Saturday, January 23, 2010

Tonight's Photobomb Feature(s): Push and Hold Buttons, Simpler Web Tab


Yesterday afternoon I started to implement "Press and Hold" for certain buttons. Like the the "bigger/smaller" buttons, the "less/more opacity" buttons, and the rotation buttons. What I wanted (and now have) is that you can just press down on the button and hold it down. While it is held down the button keeps working, like the selected item keeps getting bigger the longer the hold it down.

Unfortunately, it turns out that gtk.ToolButton don't send pressed and released signals, just "clicked". So I went ahead and reimplemented the buttons for photobomb using regular buttons. Thus it took me a few hours instead of a few minutes to implement that features.

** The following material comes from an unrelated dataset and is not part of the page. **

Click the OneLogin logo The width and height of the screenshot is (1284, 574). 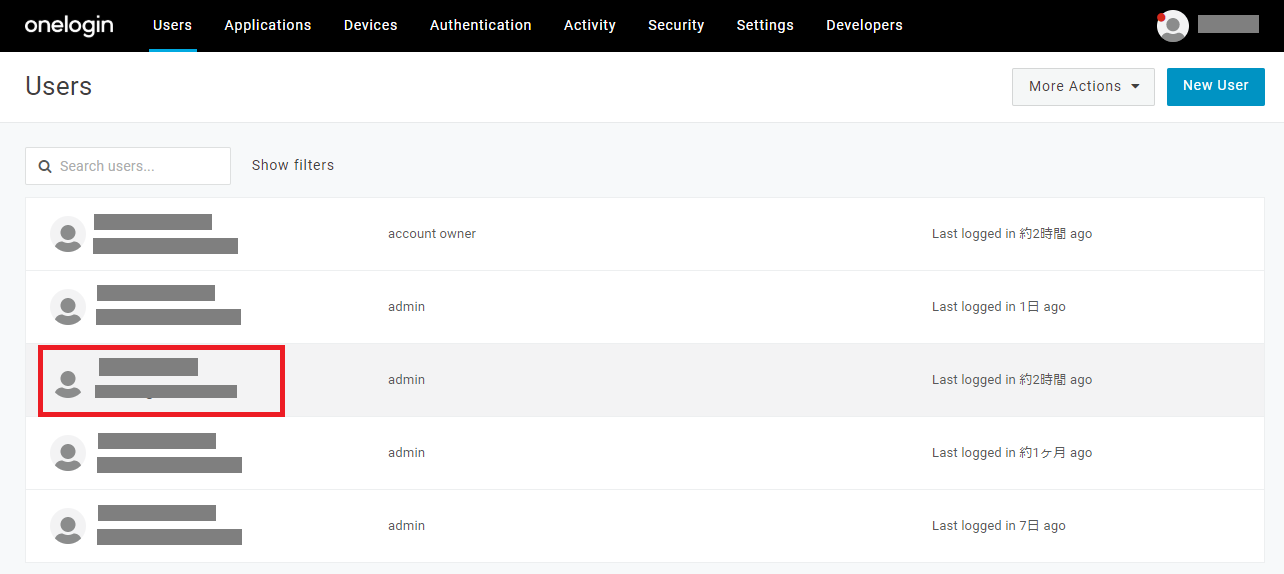point(69,25)
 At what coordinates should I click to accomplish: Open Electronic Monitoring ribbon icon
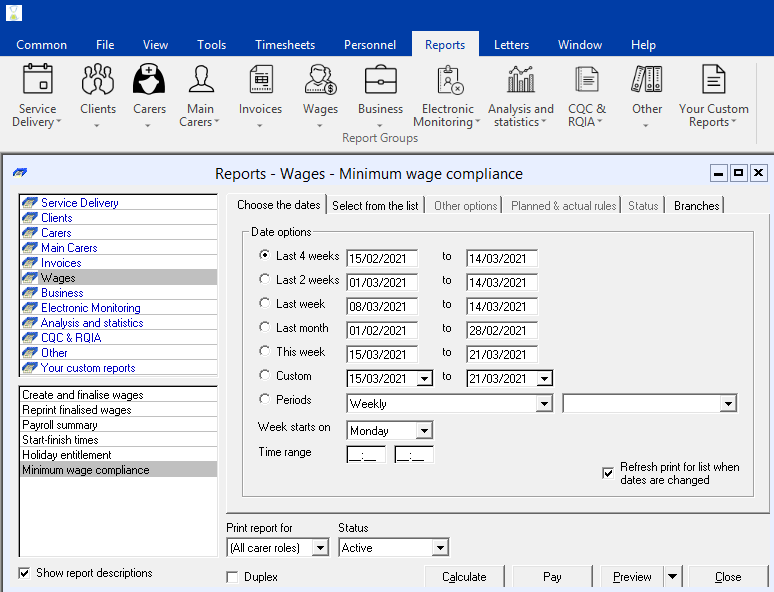448,80
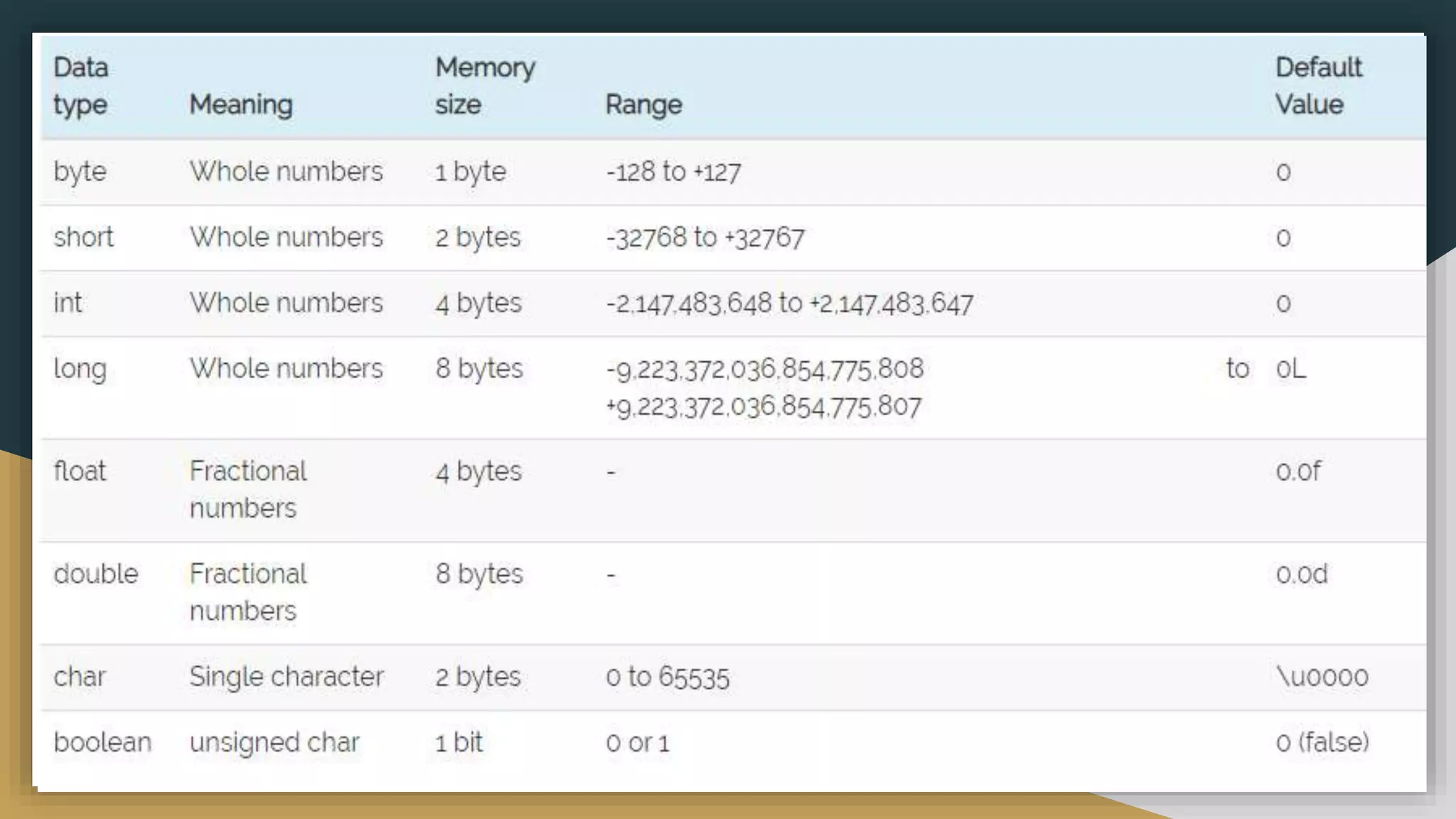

I actually added a Quidget for the press and hold buttons, and is it seemed like useful functionality that I could make a simple API for. To create a PressAndHoldButton, you just create a button as normal, but you pass it an action to perform while depressed. Here's how I created PressAndHoldButtons with an image. "action" is a function passed in to fire repeatedly as the button is held down:
     button = PressAndHoldButton(action)
image_path = getdatapath() + "/media/" + icon
img = gtk.Image()
img.set_from_file(image_path)
button.set_image(img)
button.show()
I suppose that I should really change the API so that you connect a function to a signal that the button fires, for example "tick". This would be more consistent with other PyGtk widgets. It would also developers to tie multiple functions to the button. In any case, the PressAndHoldButton manages a gobject timer internally, as the developer, all you need to do is give it a function.

Anyway, there's one more Quidget, and also while I was at it, I cleaned up the interaction of the clip tool and the pen somewhat, especially in terms of the most cursors they set. I also added buttons for saving a file and micro-blogging. I sniped the Gwibber svg file and sized it down to 20 x 20.

I also modified the web tab somewhat. Now instead of three separate buttons that each bring up a different prompt, there is a single text edit field. The way it works is to first check if the entered text starts with "http:". If it doesn't, the page assumes it's a search, and searches for images matching the keywords. If it does start with "http:" then does it end with the suffix of an image type? If so, it tries to just download that image. Otherwise, it assumes it's a web page, and tries to scrape the page.